● **REQUIRED WORK**
Nothing but the lines holding the string "comment" should appear in the answer. Copy them from the entries.

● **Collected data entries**

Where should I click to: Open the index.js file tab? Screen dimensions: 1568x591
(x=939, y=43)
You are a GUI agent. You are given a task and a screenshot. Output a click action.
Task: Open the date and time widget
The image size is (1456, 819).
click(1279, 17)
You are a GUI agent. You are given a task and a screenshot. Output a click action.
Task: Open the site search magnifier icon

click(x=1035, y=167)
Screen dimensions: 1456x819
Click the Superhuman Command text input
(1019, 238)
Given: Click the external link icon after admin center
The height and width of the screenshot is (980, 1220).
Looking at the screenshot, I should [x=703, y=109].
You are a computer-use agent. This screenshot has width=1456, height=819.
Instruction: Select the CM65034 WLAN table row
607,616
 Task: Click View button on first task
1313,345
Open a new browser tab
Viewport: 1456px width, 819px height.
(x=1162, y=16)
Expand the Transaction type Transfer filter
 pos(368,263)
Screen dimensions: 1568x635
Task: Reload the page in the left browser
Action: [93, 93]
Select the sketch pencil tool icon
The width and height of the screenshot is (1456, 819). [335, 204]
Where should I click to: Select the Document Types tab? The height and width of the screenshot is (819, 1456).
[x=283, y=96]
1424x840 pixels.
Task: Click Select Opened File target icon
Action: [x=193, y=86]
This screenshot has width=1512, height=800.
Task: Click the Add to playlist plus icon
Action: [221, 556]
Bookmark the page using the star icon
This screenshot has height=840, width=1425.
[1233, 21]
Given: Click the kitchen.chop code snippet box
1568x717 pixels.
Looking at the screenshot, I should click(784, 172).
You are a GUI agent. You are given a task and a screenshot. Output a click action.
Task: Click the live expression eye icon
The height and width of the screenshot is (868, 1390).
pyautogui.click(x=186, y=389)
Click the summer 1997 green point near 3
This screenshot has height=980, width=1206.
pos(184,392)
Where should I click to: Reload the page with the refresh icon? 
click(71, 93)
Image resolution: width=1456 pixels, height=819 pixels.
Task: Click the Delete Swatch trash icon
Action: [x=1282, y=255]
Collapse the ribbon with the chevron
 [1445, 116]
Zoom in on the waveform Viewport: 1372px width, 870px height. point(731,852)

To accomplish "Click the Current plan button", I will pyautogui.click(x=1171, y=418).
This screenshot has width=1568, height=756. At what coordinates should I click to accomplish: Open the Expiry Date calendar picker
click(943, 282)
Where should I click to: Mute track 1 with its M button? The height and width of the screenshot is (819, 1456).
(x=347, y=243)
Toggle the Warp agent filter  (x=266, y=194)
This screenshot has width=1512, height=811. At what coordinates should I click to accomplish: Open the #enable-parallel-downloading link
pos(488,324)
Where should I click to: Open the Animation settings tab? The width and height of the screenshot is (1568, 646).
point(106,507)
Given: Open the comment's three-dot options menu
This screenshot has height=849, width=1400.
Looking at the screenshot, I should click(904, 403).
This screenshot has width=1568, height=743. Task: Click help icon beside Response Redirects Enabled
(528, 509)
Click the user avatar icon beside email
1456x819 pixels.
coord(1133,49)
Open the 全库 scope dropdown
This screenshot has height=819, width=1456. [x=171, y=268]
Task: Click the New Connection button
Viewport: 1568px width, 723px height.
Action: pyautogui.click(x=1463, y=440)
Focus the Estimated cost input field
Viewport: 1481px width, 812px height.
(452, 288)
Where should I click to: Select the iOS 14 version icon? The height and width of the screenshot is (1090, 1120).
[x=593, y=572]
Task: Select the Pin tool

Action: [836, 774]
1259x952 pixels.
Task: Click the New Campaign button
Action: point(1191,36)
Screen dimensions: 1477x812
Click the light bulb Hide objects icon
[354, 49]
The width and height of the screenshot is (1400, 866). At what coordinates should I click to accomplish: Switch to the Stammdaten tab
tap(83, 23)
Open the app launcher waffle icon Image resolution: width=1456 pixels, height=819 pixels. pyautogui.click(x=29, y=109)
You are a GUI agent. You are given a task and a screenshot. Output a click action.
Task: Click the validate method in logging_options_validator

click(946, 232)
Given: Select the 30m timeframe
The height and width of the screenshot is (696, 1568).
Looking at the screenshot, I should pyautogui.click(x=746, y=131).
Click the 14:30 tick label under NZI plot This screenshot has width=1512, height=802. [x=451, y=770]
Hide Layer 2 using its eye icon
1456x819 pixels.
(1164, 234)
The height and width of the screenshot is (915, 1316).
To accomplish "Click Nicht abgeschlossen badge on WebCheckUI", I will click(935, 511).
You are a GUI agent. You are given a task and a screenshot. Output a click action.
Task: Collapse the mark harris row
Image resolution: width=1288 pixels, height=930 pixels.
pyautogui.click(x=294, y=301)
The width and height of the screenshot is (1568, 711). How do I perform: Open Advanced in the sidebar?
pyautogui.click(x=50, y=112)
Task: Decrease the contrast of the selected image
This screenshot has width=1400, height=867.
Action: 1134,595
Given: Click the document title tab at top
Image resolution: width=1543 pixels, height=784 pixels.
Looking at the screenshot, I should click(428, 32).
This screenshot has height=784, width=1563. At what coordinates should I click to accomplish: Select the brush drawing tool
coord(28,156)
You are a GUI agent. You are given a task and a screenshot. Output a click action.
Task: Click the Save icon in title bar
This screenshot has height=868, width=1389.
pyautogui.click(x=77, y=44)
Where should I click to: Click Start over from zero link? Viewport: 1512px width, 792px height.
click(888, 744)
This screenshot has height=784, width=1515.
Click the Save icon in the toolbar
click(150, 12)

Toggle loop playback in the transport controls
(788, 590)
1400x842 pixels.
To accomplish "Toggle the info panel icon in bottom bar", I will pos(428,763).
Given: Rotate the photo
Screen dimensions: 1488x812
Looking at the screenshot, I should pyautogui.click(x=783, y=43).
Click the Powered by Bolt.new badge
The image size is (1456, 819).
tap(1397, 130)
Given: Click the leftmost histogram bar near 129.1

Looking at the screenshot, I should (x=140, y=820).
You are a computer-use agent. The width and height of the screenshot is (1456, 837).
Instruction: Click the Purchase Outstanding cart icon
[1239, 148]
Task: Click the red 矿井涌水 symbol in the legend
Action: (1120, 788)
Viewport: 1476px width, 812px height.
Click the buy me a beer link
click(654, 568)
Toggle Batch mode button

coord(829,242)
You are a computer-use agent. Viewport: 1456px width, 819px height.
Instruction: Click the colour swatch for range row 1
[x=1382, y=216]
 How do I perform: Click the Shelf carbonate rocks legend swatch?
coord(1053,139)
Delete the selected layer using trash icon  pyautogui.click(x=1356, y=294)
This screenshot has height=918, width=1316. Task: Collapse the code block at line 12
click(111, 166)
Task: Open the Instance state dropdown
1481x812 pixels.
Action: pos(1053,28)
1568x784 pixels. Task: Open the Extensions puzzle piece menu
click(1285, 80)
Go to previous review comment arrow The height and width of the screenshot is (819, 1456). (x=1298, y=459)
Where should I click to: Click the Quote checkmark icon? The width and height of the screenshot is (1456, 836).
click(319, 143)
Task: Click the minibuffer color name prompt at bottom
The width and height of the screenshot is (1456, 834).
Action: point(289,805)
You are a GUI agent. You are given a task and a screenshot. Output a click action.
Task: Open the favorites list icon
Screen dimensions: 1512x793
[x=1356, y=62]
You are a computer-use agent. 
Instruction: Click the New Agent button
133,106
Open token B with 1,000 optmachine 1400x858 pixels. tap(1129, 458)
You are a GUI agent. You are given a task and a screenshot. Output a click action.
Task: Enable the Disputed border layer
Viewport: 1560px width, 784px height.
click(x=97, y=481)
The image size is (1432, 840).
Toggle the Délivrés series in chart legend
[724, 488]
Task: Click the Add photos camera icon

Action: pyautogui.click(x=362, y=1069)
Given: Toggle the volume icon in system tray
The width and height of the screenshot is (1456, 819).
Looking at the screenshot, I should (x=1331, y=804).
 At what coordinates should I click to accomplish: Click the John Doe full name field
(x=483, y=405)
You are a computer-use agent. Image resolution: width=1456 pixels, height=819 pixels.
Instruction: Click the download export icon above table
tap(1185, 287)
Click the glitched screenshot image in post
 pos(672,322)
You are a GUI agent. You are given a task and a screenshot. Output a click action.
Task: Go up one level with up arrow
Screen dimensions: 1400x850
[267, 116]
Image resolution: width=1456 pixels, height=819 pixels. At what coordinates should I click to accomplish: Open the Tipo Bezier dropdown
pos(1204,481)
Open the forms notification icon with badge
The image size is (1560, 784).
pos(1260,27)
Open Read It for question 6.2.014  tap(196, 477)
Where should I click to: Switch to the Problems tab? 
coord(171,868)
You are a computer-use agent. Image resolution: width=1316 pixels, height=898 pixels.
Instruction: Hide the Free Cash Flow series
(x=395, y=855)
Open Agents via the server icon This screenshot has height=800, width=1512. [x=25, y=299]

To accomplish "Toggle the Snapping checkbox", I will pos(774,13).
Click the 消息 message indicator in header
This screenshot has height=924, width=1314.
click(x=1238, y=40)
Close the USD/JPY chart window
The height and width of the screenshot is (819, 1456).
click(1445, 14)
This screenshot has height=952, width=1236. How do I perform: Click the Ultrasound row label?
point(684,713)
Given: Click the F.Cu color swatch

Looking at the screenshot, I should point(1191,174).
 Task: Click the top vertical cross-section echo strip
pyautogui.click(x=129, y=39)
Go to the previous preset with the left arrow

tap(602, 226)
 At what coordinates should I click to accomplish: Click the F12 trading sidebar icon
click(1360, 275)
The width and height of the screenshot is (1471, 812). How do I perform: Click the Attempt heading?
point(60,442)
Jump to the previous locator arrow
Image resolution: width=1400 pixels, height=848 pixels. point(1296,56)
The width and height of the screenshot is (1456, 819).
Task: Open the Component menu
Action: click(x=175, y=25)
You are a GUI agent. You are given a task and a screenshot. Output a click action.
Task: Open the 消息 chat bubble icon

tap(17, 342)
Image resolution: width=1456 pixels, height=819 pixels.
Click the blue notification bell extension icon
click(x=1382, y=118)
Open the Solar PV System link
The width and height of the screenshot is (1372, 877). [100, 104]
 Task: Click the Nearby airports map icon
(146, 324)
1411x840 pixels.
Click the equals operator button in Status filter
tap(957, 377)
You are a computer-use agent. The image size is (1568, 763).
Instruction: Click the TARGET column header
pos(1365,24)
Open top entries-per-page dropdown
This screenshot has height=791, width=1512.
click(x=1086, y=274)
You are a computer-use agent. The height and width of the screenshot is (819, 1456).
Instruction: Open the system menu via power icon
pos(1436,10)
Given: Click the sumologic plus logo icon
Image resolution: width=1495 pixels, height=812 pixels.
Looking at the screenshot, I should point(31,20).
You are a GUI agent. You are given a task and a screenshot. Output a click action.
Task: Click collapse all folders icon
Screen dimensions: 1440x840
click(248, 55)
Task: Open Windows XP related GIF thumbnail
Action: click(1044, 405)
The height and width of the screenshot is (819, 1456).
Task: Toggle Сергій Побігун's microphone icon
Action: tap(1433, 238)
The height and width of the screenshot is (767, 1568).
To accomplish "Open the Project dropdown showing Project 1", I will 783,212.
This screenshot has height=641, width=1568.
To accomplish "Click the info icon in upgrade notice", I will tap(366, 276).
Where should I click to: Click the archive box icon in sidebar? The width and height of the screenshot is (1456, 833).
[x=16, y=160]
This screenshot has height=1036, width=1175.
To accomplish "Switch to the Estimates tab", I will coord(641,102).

● **EXERCISE SOLUTION**
Given: Open the comment's three-dot options menu
Go to previous review comment arrow The height and width of the screenshot is (819, 1456). (x=1298, y=459)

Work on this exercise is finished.